Answer these questions from the Arabic preprocessing notebook below.
(a) Which tool does the notebook's title name for the preprocessing?
(b) Which two letter forms does the pipeline normalize?
(c) What heading follows the list of pipeline steps?

## Source passage
--- Begin ---
Hegghammer/arabic_preprocessing.ipynb

## arabic_preprocessing.ipynb
{
 "cells": [
  {
   "cell_type": "markdown",
   "id": "4ea1b8d9-a658-4281-902f-0015b9b1012e",
   "metadata": {},
   "source": [
    "# Arabic text preprocessing with Camel Tools and parallelization\n",
    "\n",
    "A basic NLP preprocessing pipeline for Arabic text that:\n",
    "\n",
    "- removes punctuation and symbols\n",
    "- removes newline characters\n",
    "- removes latin characters\n",
    "- removes numbers\n",
    "- removes extra whitespaces\n",
    "- normalizes unicode characters\n",
    "- converts extended Arabic letters into basic ones\n",
    "- normalizes alif maksuras and ta marbutas\n",
    "- removes diacritics\n",
    "- removes stopwords\n",
    "- lemmatizes"
   ]
  },
  {
   "cell_type": "markdown",
   "id": "4be96887-fb3b-4fe8-855f-f0546bfd9b74",
   "metadata": {},
   "source": [
    "## Load libraries"
--- End ---
## Supplied data
--- Begin ---
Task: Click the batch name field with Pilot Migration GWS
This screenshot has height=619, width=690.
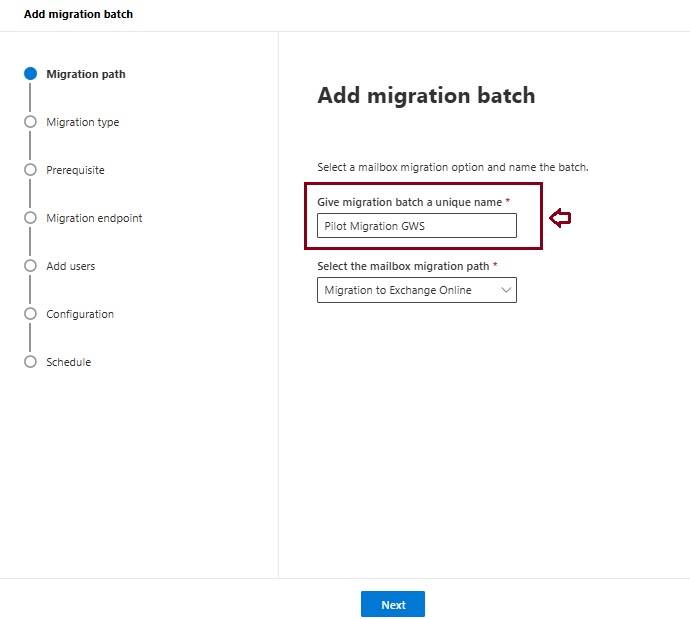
--- End ---
## Task response
(a) Camel Tools.
(b) Alif maksuras and ta marbutas.
(c) "Load libraries."